What the task asks
Copy the items below verbatim, from the line containing "Given: Click the user profile avatar picture" through the line containing "coord(191,203)", both included, and nothing else.

Data rows
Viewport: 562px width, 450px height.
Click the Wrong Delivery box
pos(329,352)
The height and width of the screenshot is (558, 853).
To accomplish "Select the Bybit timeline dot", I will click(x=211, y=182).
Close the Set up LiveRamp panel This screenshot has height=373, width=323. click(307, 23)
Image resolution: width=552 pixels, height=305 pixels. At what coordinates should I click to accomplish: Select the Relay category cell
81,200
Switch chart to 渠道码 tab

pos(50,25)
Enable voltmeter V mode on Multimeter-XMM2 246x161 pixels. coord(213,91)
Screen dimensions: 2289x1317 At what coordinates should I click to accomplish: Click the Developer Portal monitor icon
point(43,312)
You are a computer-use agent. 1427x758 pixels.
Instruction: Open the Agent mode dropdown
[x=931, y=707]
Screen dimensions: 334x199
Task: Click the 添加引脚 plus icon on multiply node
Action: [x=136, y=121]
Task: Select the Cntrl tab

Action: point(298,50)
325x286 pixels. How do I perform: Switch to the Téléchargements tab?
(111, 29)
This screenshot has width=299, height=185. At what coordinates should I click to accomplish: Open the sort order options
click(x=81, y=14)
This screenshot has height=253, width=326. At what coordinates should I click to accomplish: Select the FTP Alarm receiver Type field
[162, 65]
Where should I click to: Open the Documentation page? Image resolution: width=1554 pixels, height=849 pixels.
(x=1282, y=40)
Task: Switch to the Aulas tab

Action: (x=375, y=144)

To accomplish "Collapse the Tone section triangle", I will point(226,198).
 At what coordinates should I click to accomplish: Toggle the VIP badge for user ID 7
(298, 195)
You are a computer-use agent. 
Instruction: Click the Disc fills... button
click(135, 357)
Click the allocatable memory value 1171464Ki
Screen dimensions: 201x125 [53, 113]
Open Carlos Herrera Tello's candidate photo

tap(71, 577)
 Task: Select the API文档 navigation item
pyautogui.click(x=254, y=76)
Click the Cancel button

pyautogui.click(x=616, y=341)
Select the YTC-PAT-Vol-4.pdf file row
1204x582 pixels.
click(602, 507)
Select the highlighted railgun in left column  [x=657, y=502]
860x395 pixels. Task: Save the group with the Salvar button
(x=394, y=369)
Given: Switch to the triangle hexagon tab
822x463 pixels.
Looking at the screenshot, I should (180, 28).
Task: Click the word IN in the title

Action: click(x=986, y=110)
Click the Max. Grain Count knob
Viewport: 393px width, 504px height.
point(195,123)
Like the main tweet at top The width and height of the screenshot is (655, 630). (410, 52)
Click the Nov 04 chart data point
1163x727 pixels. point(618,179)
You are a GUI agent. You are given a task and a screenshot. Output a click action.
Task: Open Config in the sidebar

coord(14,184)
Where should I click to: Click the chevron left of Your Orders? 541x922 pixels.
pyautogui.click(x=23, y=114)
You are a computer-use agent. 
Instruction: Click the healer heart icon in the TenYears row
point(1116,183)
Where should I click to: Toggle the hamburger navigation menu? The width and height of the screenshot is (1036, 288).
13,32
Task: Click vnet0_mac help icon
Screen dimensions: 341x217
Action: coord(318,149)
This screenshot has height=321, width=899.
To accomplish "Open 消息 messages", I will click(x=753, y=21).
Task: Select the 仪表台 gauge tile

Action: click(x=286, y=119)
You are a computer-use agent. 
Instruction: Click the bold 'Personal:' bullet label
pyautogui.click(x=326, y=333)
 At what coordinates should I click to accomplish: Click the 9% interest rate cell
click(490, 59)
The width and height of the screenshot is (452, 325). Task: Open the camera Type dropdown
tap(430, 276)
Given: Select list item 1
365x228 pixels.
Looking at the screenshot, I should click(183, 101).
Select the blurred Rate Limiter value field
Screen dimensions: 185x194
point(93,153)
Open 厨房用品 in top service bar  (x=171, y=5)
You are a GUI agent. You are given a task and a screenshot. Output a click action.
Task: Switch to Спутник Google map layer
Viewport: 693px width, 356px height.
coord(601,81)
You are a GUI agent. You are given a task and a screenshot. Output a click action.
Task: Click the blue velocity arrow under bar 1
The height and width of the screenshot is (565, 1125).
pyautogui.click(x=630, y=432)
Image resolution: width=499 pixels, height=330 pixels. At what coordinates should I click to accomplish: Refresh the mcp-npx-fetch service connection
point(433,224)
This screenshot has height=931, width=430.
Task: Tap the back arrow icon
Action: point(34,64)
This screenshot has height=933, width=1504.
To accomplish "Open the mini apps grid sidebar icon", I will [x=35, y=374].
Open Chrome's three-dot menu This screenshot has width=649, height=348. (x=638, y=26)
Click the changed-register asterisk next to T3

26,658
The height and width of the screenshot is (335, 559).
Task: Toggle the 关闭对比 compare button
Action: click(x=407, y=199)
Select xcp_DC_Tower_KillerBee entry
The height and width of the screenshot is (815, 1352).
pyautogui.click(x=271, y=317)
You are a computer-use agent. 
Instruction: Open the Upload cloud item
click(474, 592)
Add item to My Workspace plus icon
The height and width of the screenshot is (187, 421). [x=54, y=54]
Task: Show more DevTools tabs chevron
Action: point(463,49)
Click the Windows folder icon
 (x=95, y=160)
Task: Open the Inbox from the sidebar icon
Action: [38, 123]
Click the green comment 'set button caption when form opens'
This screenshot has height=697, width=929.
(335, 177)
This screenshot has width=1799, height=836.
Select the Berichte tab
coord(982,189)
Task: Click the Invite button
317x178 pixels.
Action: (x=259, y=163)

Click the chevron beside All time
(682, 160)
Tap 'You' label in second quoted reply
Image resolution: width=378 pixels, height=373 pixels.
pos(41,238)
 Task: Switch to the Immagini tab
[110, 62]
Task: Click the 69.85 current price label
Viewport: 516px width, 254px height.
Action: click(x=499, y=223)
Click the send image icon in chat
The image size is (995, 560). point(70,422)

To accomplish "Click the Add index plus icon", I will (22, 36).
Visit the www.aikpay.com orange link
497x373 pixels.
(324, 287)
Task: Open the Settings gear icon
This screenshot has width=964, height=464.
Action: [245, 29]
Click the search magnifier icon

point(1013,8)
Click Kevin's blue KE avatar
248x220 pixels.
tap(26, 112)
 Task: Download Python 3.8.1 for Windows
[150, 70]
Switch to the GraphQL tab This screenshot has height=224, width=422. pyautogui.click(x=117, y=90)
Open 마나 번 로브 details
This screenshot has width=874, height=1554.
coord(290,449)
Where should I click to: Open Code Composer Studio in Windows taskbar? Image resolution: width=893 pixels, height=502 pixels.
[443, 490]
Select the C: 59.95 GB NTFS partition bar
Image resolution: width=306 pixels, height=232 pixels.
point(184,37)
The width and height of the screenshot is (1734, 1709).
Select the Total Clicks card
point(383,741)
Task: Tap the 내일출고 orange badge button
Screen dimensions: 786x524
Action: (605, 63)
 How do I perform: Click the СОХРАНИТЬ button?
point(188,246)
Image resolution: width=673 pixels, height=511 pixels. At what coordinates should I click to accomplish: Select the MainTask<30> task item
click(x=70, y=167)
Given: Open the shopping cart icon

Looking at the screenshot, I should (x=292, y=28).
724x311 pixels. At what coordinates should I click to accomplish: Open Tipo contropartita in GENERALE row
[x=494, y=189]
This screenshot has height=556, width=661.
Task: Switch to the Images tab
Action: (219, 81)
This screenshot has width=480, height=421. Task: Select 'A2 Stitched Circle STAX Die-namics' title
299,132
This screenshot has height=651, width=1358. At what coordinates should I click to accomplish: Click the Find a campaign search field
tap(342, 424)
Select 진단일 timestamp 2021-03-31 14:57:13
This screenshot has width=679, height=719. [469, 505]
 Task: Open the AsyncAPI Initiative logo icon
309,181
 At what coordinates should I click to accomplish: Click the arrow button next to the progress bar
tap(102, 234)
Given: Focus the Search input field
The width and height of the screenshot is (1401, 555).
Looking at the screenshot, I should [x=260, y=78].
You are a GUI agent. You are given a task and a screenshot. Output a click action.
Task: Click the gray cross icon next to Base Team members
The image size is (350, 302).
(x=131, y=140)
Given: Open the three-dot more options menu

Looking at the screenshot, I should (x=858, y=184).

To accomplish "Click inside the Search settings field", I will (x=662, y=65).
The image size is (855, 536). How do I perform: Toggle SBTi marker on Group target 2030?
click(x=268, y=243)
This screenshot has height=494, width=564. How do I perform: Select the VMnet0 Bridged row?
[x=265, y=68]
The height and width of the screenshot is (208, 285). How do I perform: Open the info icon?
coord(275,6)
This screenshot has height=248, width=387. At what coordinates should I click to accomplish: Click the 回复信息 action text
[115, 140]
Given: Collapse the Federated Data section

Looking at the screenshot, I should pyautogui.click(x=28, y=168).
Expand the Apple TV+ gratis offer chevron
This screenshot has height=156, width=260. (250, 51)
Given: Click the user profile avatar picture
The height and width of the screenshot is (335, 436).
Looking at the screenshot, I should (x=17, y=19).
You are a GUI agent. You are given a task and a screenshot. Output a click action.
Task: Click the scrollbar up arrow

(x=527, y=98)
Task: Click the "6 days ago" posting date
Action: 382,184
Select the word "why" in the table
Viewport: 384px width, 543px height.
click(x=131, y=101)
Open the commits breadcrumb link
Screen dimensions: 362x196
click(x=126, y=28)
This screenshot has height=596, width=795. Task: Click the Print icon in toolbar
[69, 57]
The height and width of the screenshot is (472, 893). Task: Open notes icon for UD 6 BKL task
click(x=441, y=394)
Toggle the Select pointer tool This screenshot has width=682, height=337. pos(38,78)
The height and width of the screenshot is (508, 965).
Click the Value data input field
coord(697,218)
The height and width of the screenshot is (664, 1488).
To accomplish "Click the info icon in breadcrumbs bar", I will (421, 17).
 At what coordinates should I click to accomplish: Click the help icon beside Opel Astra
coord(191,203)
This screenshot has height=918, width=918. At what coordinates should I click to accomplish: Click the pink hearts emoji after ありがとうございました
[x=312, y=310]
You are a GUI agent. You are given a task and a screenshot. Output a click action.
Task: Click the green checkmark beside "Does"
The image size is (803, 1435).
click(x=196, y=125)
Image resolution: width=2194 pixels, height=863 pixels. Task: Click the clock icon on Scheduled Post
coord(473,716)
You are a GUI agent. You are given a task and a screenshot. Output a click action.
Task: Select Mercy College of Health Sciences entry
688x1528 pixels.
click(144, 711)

Task response
Given: Click the user profile avatar picture
The height and width of the screenshot is (335, 436).
Looking at the screenshot, I should (x=17, y=19).
You are a GUI agent. You are given a task and a screenshot. Output a click action.
Task: Click the scrollbar up arrow

(x=527, y=98)
Task: Click the "6 days ago" posting date
Action: 382,184
Select the word "why" in the table
Viewport: 384px width, 543px height.
click(x=131, y=101)
Open the commits breadcrumb link
Screen dimensions: 362x196
click(x=126, y=28)
This screenshot has height=596, width=795. Task: Click the Print icon in toolbar
[69, 57]
The height and width of the screenshot is (472, 893). Task: Open notes icon for UD 6 BKL task
click(x=441, y=394)
Toggle the Select pointer tool This screenshot has width=682, height=337. pos(38,78)
The height and width of the screenshot is (508, 965).
Click the Value data input field
coord(697,218)
The height and width of the screenshot is (664, 1488).
To accomplish "Click the info icon in breadcrumbs bar", I will (421, 17).
 At what coordinates should I click to accomplish: Click the help icon beside Opel Astra
coord(191,203)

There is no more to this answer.